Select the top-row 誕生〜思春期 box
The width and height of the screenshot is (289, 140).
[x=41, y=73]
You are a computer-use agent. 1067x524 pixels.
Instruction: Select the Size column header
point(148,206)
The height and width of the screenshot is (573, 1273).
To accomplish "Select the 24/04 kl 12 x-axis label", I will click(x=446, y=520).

---

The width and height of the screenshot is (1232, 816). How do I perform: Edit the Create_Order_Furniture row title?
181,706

---

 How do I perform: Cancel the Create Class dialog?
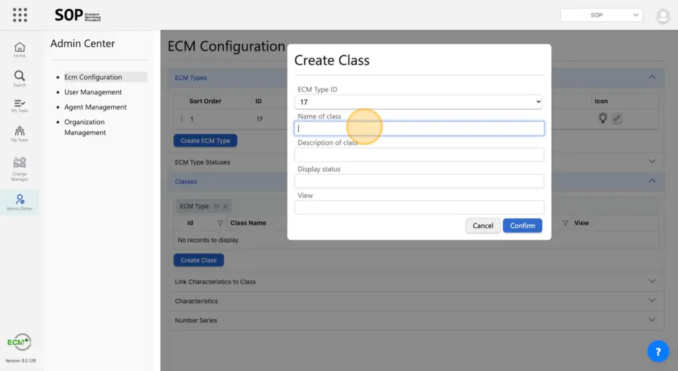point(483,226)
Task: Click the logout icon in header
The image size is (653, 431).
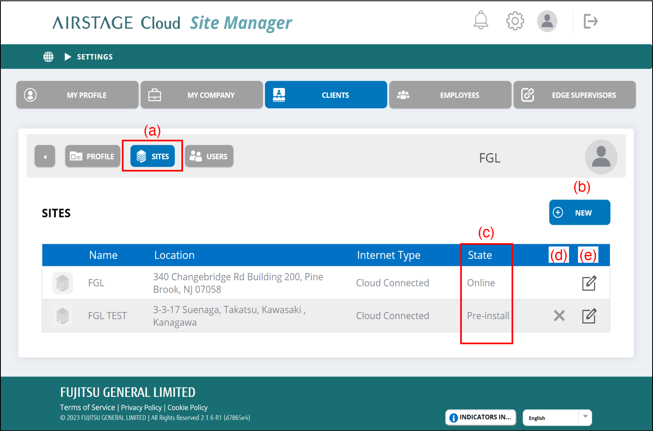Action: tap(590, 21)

---

● EXERCISE
Reproduce the stretch of the material above from the line containing "The height and" through the line containing "will click(x=446, y=520).", including both of those lines.

● WRITTEN SOLUTION
The height and width of the screenshot is (573, 1273).
To accomplish "Select the 24/04 kl 12 x-axis label", I will click(x=446, y=520).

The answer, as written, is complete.